#### MATERIAL PROVIDED:
★ ★ ★
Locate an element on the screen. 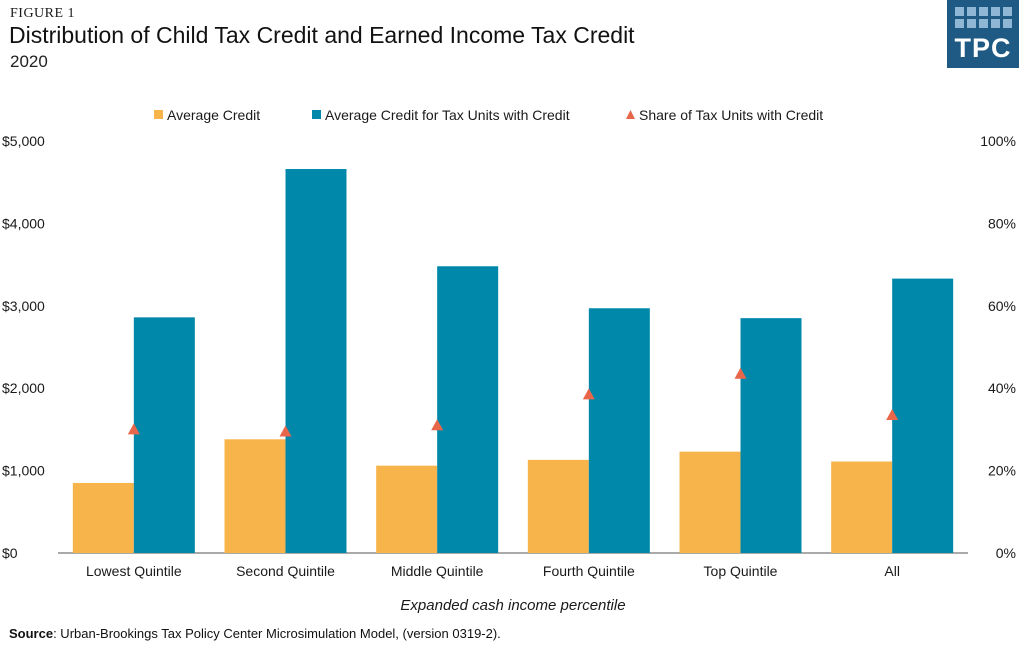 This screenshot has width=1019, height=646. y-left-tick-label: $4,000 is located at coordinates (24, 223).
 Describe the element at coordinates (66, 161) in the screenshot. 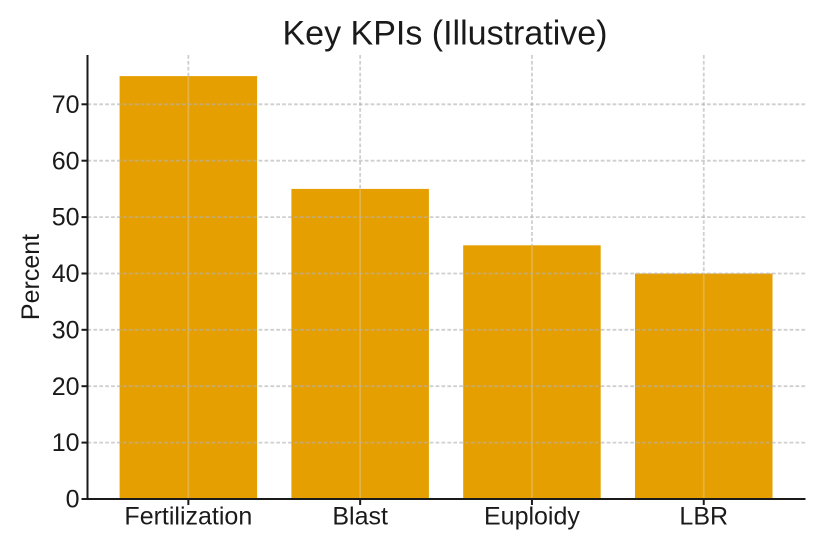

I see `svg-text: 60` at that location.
★ ★ ★
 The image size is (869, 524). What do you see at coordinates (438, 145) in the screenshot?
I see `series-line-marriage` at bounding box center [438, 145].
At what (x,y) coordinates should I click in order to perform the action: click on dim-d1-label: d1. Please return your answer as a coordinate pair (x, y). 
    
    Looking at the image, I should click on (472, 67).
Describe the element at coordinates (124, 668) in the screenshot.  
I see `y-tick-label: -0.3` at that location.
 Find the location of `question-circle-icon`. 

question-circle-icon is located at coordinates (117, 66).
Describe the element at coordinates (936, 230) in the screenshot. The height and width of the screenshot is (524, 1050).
★ ★ ★
#### PROBLEM DETAILS:
In the data, swap "screenshot" for "screen capture" in the lines from the one containing "At what (x,y)" through the one containing "Describe the element at coordinates (936, 230)", and change nothing else. Return only those lines.

#### EXERCISE RESPONSE:
At what (x,y) coordinates should I click in order to perform the action: click on dim-d1-label: d1. Please return your answer as a coordinate pair (x, y). 
    
    Looking at the image, I should click on (472, 67).
Describe the element at coordinates (124, 668) in the screen capture.  
I see `y-tick-label: -0.3` at that location.
 Find the location of `question-circle-icon`. 

question-circle-icon is located at coordinates (117, 66).
Describe the element at coordinates (936, 230) in the screen capture. The height and width of the screen capture is (524, 1050).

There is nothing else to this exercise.